===== Metin bölümü

Mlliyet Milliyet Blog Milliyet Blog
 
Facebook Connect
Blog Kategorileri
 

10 Mart '13

 
Kategori
Futbol
 

Lig yeniden başladı

 

Fenerbahçe son haftalarda yüksek bir taktik disiplin, etkili alan savunması ve isabetli pas yüzdesi ile oynuyor. Trabzonspor, Kasımpaşaspor, Bate, Beşiktaş ve bu haftaki Bursaspor karşılaşmalarında bu üç faktörü sergilemeyi başardı. Maçın analizine geçmeden evvel bir değerlendirme yapmak gerekiyor.

 

Son haftalarda sergilenen futbol ve alınan sonuçlar çerçevesinde 3 adet tespit yapılabilir;

 

1.     Fenerbahçe takımı haftalar ilerledikçe form tutuyor. Form grafiğini yükseltiyor. Esasen Aykut Kocaman’ ın 3 sezonunda da yaşanan bir durum bu. 3 sezondur Fenerbahçe, hep geriden geliyor. Hep kötü başlayıp iyi bitiriyor. Dolayısı ile birkaç haftadır sergilenen yüksek form düzeyinin önceki iki sezona bakarak, sezon sonuna kadar süreceğini  tahmin etmek zor değil. Peki bu form düzeyi neden ligin ilk yarısında veya en geç 20. hafta civarı yakalanmıyor? Bu, Aykut Kocaman ve teknik ekibinin cevap bulması gereken enteresan bir futbol fenomeni.

 

2.     Fenerbahçe kadrosu, üç kulvarı birden götürebilecek genişlik ve derinlikte. Forma savaşı oldukça şiddetli. Her mevkinin en az 2 alternatifi var. Örneğin, sağ bek. Bu akşam Gökhan Gönül yerine oynayan Mehmet Topuz onu hiç aratmadı.  Mehmet Topuz oynamasa, Orhan Şam veya Bekir İrtegün burada forma giyebiliyor. Aynı Mehmet Topuz ön libero, forvet arkası ve sağ kanatta da oynayabiliyor. Tıpkı çok yönlü oynayabilen Emre, Cristian, Caner, Salih ve Stoch gibi. Sadece ön libero pozisyonu için 6 futbolcu var kadroda. Hepsi de ilk 11’ de oynayabilecek kalibredeler. Devre arası transferler ile Fenerbahçe, rakiplerinden çok daha geniş kadro alternatiflerine sahip oldu. Bu sayede de zorlu maçları birer birer başarıyla aşabiliyor. Ayrıca tüm futbolcuların, bu zorlu maratonda forma şansı bulması, motivasyonu artırıyor. Krasic ve Stoch gibi üst düzey iki yıldız dahi çoğu zaman maç kadrolarında yer alamıyor. Bu, Fenerbahçe’ nin başarısını açıklayan ikinci faktör.

==========

Görevler »
(A) Fenerbahçe yazısının "Son haftalarda sergilenen" sözleriyle başlayıp "bir futbol fenomeni." sözlerine kadar süren kısmını olduğu gibi yazdırın.
(B) Fenerbahçe yazısına göre bu akşamki maçta Gökhan Gönül yerine sağ bekte kim oynadı?
Kayıtların bu işle hiçbir ilgisi yoktur.

===== Kayıtlı veriler

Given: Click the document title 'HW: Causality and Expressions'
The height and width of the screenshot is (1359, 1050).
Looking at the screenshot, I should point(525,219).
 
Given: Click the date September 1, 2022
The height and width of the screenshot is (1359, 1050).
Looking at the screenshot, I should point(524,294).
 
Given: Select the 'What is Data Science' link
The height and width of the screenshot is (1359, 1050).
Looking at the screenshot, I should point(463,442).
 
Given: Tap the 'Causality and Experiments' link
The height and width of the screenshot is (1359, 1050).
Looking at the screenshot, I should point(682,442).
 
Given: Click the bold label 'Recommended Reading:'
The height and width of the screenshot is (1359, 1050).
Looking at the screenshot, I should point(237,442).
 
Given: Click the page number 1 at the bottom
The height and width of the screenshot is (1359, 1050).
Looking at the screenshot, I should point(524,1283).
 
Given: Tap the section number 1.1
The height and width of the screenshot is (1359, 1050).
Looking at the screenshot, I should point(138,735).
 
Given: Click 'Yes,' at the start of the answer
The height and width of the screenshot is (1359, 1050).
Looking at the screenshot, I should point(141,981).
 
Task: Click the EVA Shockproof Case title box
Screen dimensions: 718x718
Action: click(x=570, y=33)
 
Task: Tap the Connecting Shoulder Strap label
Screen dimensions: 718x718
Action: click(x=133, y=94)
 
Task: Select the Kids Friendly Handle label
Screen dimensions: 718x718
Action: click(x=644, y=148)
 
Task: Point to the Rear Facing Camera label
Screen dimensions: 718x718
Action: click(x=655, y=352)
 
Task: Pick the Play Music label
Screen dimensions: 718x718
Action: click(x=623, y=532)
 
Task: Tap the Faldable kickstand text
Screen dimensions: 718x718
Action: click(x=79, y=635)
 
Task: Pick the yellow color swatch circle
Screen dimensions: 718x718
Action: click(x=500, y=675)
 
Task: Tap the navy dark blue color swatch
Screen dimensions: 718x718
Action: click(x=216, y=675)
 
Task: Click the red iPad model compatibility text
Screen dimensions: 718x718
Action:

==========

Görevlerin yanıtları »
(A)
Son haftalarda sergilenen futbol ve alınan sonuçlar çerçevesinde 3 adet tespit yapılabilir;

 

1.     Fenerbahçe takımı haftalar ilerledikçe form tutuyor. Form grafiğini yükseltiyor. Esasen Aykut Kocaman’ ın 3 sezonunda da yaşanan bir durum bu. 3 sezondur Fenerbahçe, hep geriden geliyor. Hep kötü başlayıp iyi bitiriyor. Dolayısı ile birkaç haftadır sergilenen yüksek form düzeyinin önceki iki sezona bakarak, sezon sonuna kadar süreceğini  tahmin etmek zor değil. Peki bu form düzeyi neden ligin ilk yarısında veya en geç 20. hafta civarı yakalanmıyor? Bu, Aykut Kocaman ve teknik ekibinin cevap bulması gereken enteresan bir futbol fenomeni.

(B) Mehmet Topuz